— start Text shown —

[Miscellany]

Thursday, December 06, 2007

ding dong merrily on high

I'm struggling lately with feelings of low self worth. I've always struggled with this stuff, as long as I can remember but recently I've felt it more than usual. I do remember being about 6 or so and feeling that I wasn't good enough for my family or friends or school or anyone and those feelings have always been with me ever since. I look back now and know why and how I started feeling like shit about myself but you know..24 odd years of feeling that is a long time to turn a habit into something ingrained. The truth of the matter is that I've never known what it's like to feel that sense of 'this one person in the world accepts me for who I am' - which I'm imagining that most people feel at SOME point in their lives even if it's from their parents or a lover or good friend or offspring etc. Part of this I can credit to my upbringing and part of it probably goes to myself for actually NOT being good enough. I may be self critical but I'm also extremely self reflective and not unfairly either. I do tend to see things as they are, in the harshest possible light, without any kind of rosy glow. It's also true that no one could ever tell me anything to my face or behind my back that I haven't ready flogged myself about a million times already. I've thought of everything already.

Reality; for all my imagination and fanciful thoughts I'm extremely good at it.

— end Text shown —

*Exercise aim:*
Transcribe the entire blog post word for word. The lines that come next have nothing to do with the blog post.

— start Stored data —

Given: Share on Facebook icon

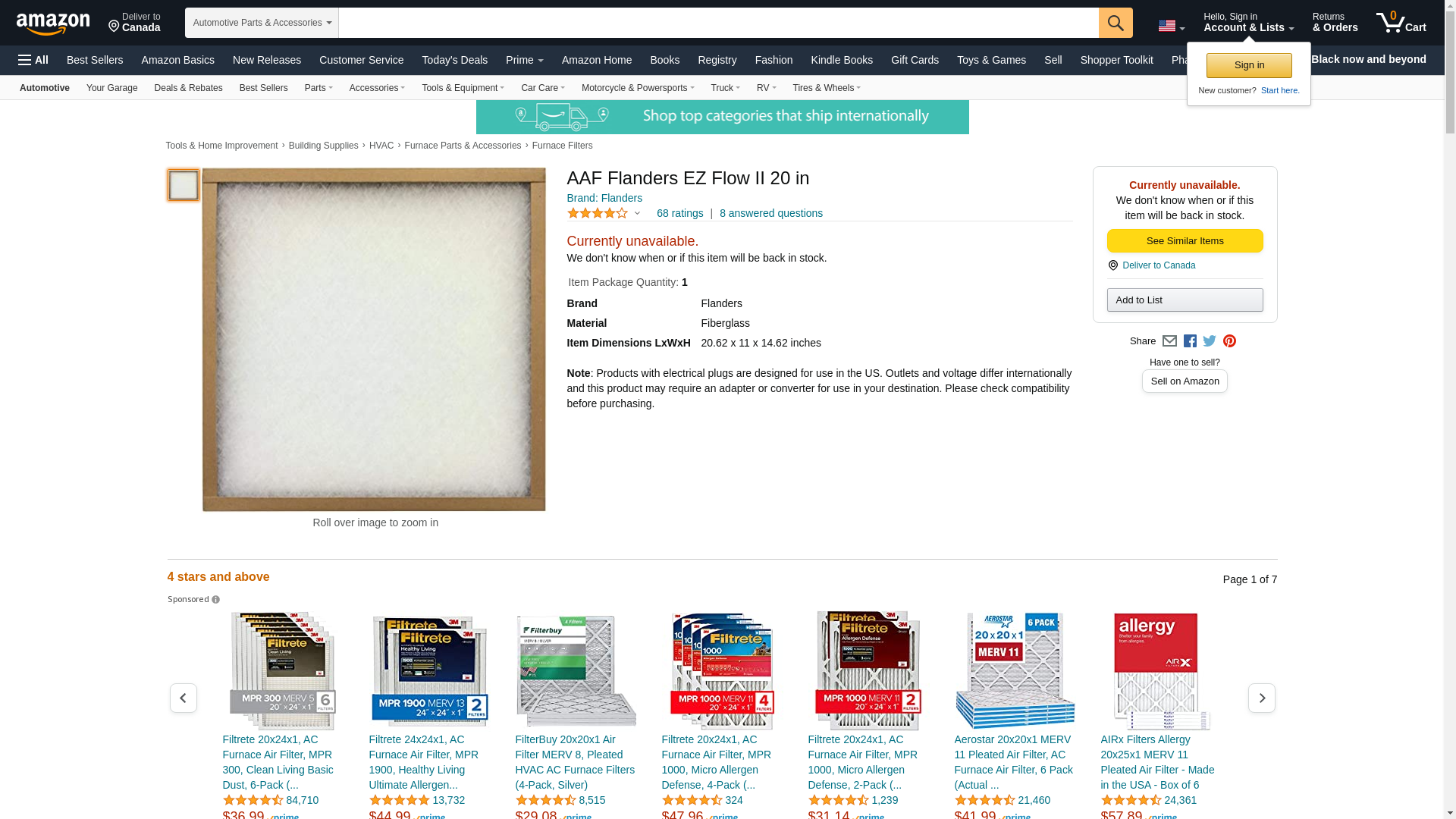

— end Stored data —
— start Stored data —

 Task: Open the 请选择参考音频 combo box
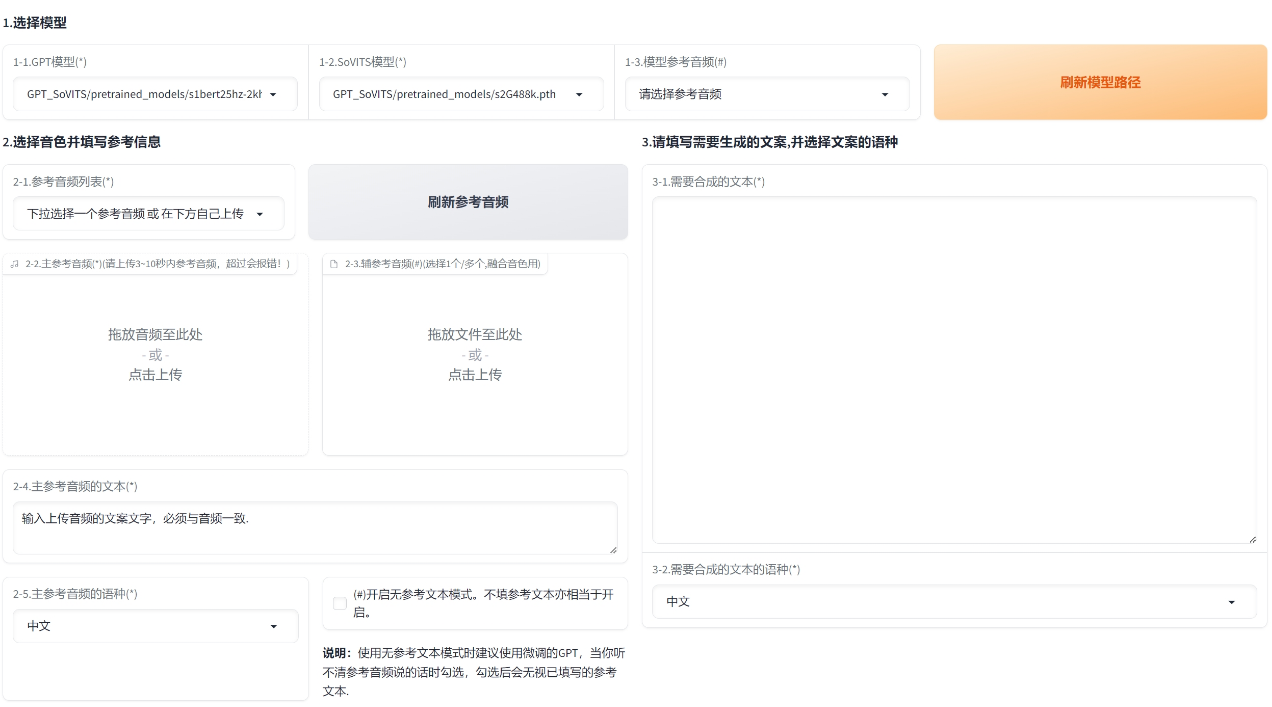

— end Stored data —
— start Stored data —

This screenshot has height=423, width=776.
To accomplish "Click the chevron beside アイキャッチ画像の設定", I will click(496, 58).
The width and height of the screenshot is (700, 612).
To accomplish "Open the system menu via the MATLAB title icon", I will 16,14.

— end Stored data —

*Completed task:*
[Miscellany]

Thursday, December 06, 2007

ding dong merrily on high

I'm struggling lately with feelings of low self worth. I've always struggled with this stuff, as long as I can remember but recently I've felt it more than usual. I do remember being about 6 or so and feeling that I wasn't good enough for my family or friends or school or anyone and those feelings have always been with me ever since. I look back now and know why and how I started feeling like shit about myself but you know..24 odd years of feeling that is a long time to turn a habit into something ingrained. The truth of the matter is that I've never known what it's like to feel that sense of 'this one person in the world accepts me for who I am' - which I'm imagining that most people feel at SOME point in their lives even if it's from their parents or a lover or good friend or offspring etc. Part of this I can credit to my upbringing and part of it probably goes to myself for actually NOT being good enough. I may be self critical but I'm also extremely self reflective and not unfairly either. I do tend to see things as they are, in the harshest possible light, without any kind of rosy glow. It's also true that no one could ever tell me anything to my face or behind my back that I haven't ready flogged myself about a million times already. I've thought of everything already.

Reality; for all my imagination and fanciful thoughts I'm extremely good at it.